▶ [PROBLEM] The records below are to be restated word for word; their pictures are not.

Stored records
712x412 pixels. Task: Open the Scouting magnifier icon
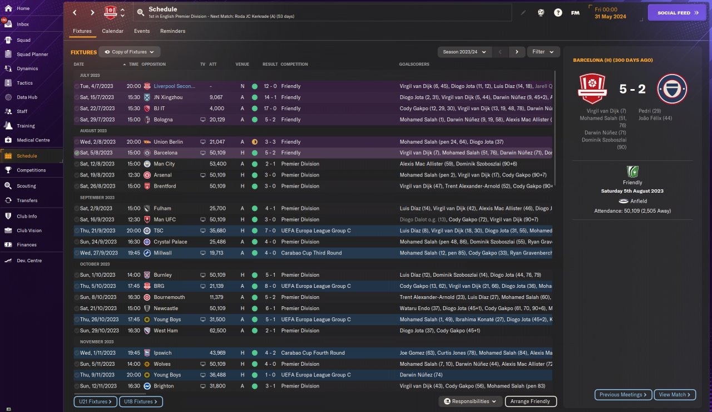[x=8, y=186]
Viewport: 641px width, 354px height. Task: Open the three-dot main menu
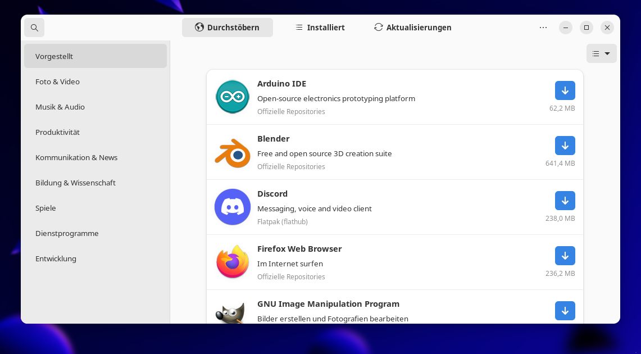click(x=543, y=28)
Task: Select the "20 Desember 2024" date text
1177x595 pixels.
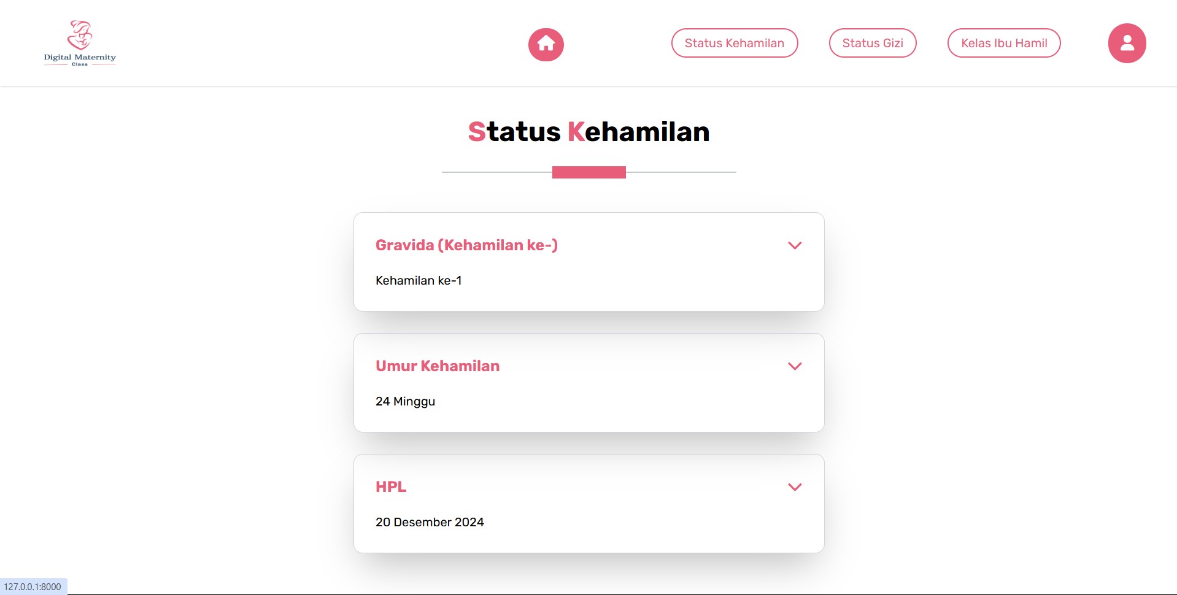Action: [430, 522]
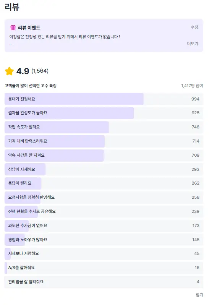Click the yellow star rating icon
Viewport: 212px width, 305px height.
(x=9, y=71)

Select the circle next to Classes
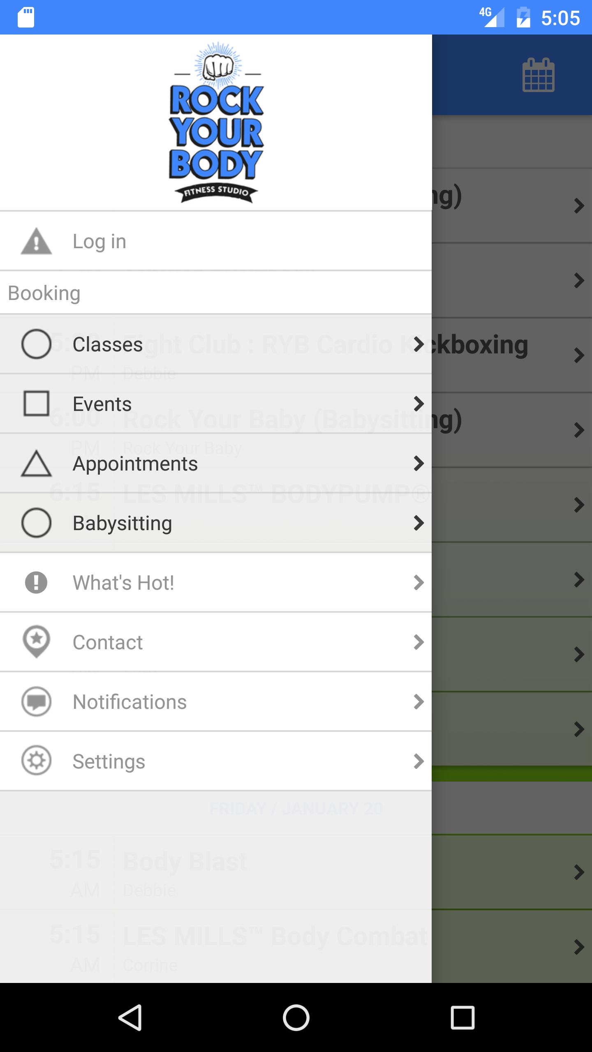coord(36,344)
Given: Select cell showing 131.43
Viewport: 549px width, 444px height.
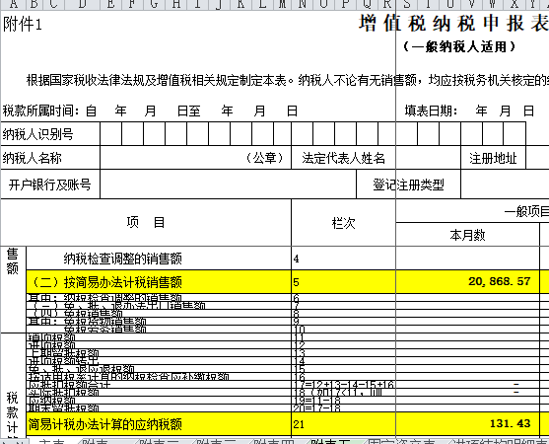Looking at the screenshot, I should (467, 423).
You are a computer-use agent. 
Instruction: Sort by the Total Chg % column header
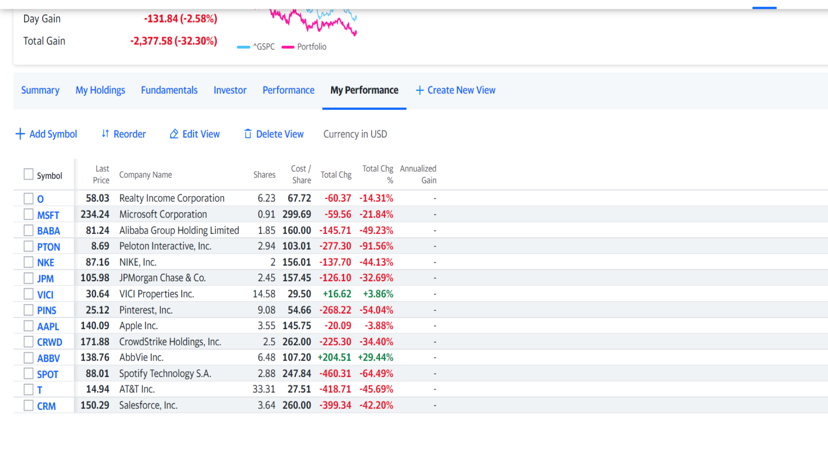coord(378,174)
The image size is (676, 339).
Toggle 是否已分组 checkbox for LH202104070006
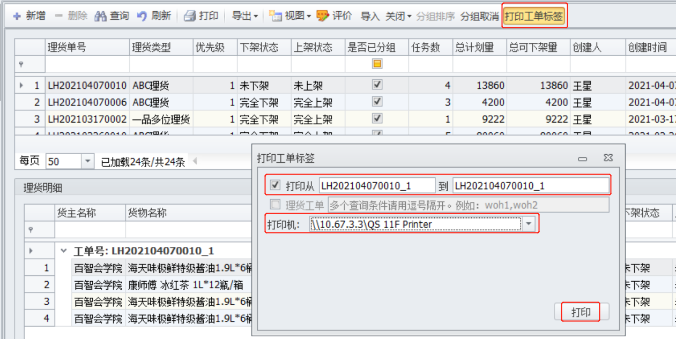tap(377, 102)

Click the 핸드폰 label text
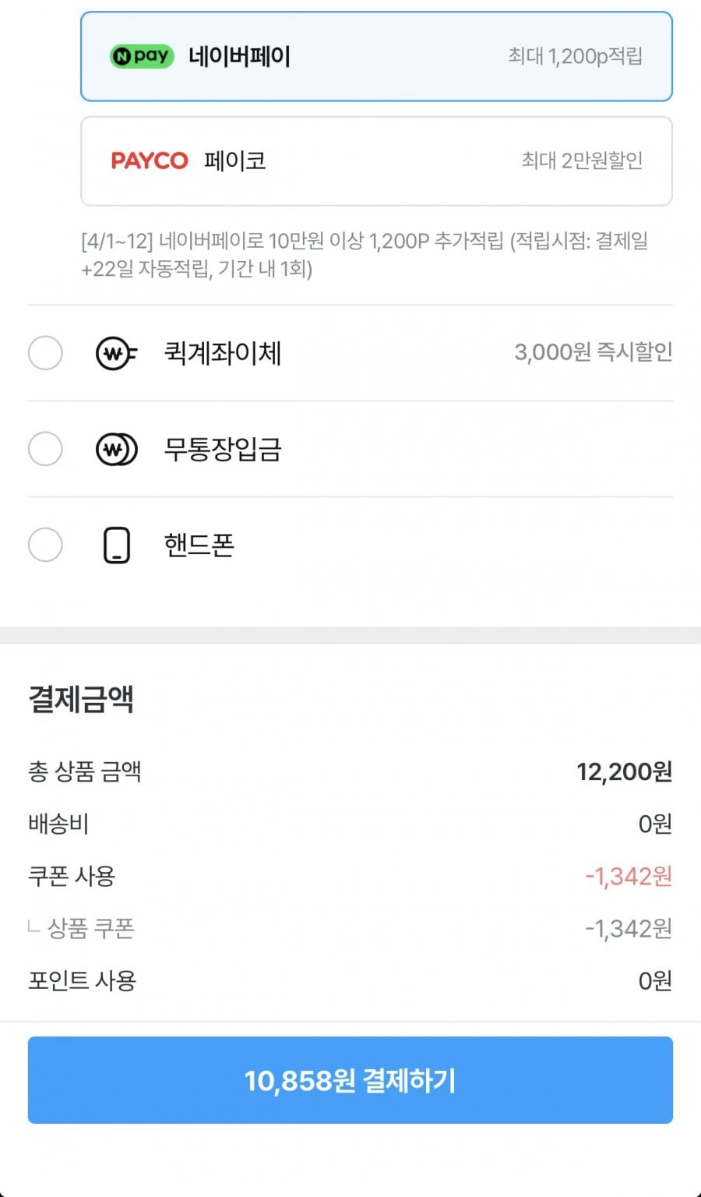pos(199,545)
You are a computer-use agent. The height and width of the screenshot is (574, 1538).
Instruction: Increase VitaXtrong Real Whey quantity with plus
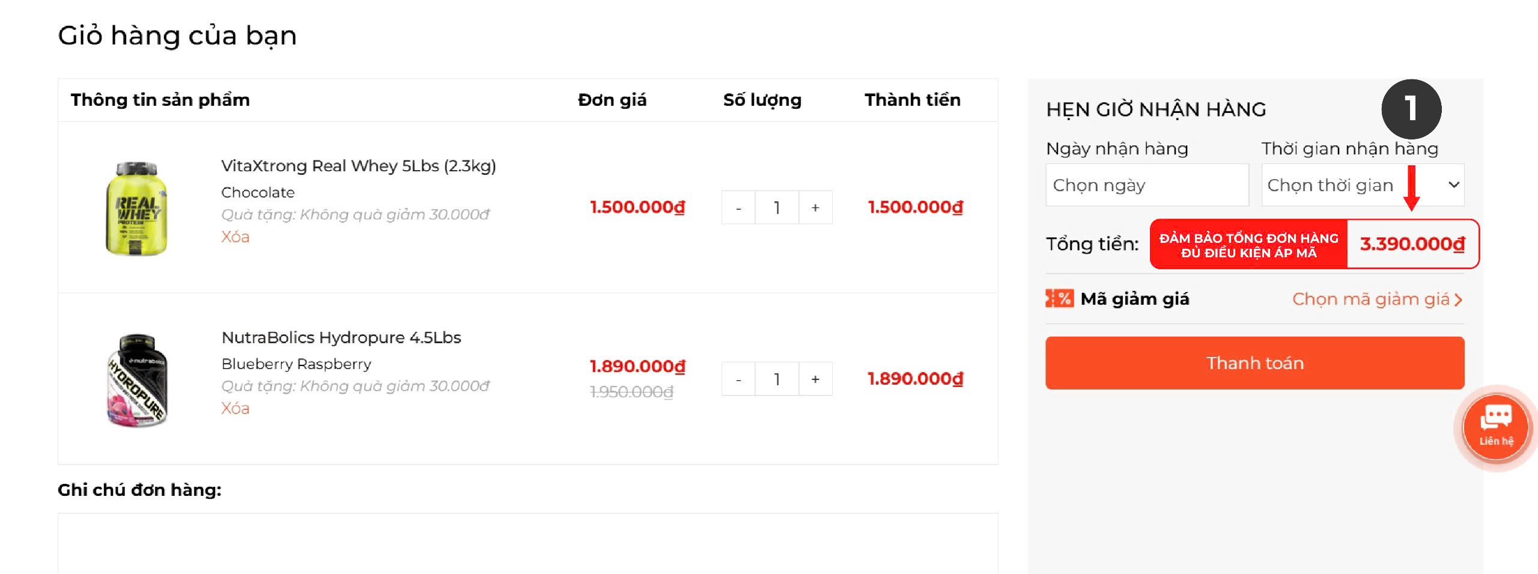(x=815, y=208)
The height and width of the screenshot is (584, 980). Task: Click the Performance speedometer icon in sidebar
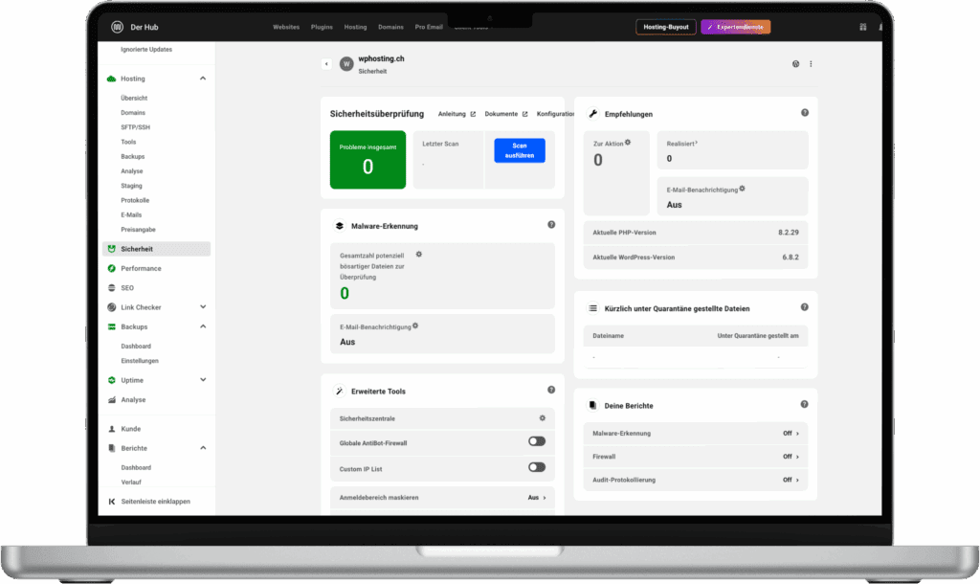pyautogui.click(x=112, y=268)

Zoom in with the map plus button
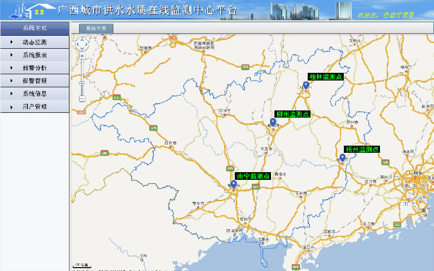point(82,56)
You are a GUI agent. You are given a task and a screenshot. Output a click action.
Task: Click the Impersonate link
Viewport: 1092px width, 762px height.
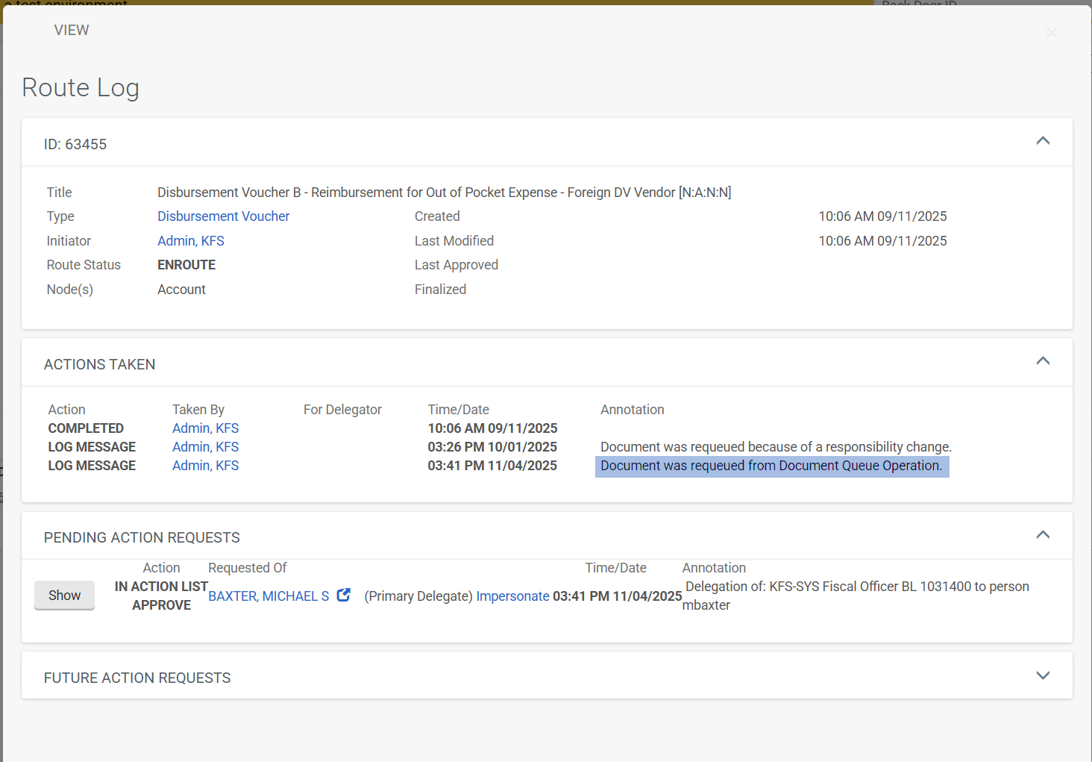click(x=512, y=596)
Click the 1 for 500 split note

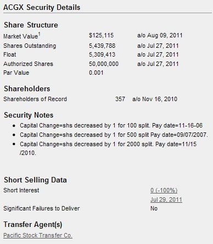[114, 135]
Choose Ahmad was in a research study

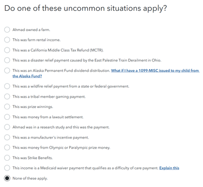pos(7,127)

▶ [RESULT OF THIS TASK]
712x412 pixels. Task: Open the Scouting magnifier icon
[x=8, y=186]
Viewport: 641px width, 354px height. Task: Open the three-dot main menu
click(x=543, y=28)
Task: Select the "20 Desember 2024" date text
1177x595 pixels.
Action: [430, 522]
Click the yellow star rating icon
Viewport: 212px width, 305px height.
(x=9, y=71)

Select the circle next to Classes
coord(36,344)
Given: Select cell showing 131.43
Viewport: 549px width, 444px height.
Looking at the screenshot, I should (467, 423).
You are a computer-use agent. 
Instruction: Sort by the Total Chg % column header
coord(378,174)
The image size is (676, 339).
Toggle 是否已分组 checkbox for LH202104070006
tap(377, 102)

Click the 핸드폰 label text
pos(199,545)
You are a computer-use agent. The height and width of the screenshot is (574, 1538).
Instruction: Increase VitaXtrong Real Whey quantity with plus
(x=815, y=208)
The height and width of the screenshot is (584, 980). Task: Click the Performance speedometer icon in sidebar
pyautogui.click(x=112, y=268)

Zoom in with the map plus button
point(82,56)
You are a GUI agent. You are given a task and a screenshot. Output a click action.
Task: Click the Impersonate link
Viewport: 1092px width, 762px height.
click(x=512, y=596)
Click the 1 for 500 split note

[114, 135]
Choose Ahmad was in a research study

pos(7,127)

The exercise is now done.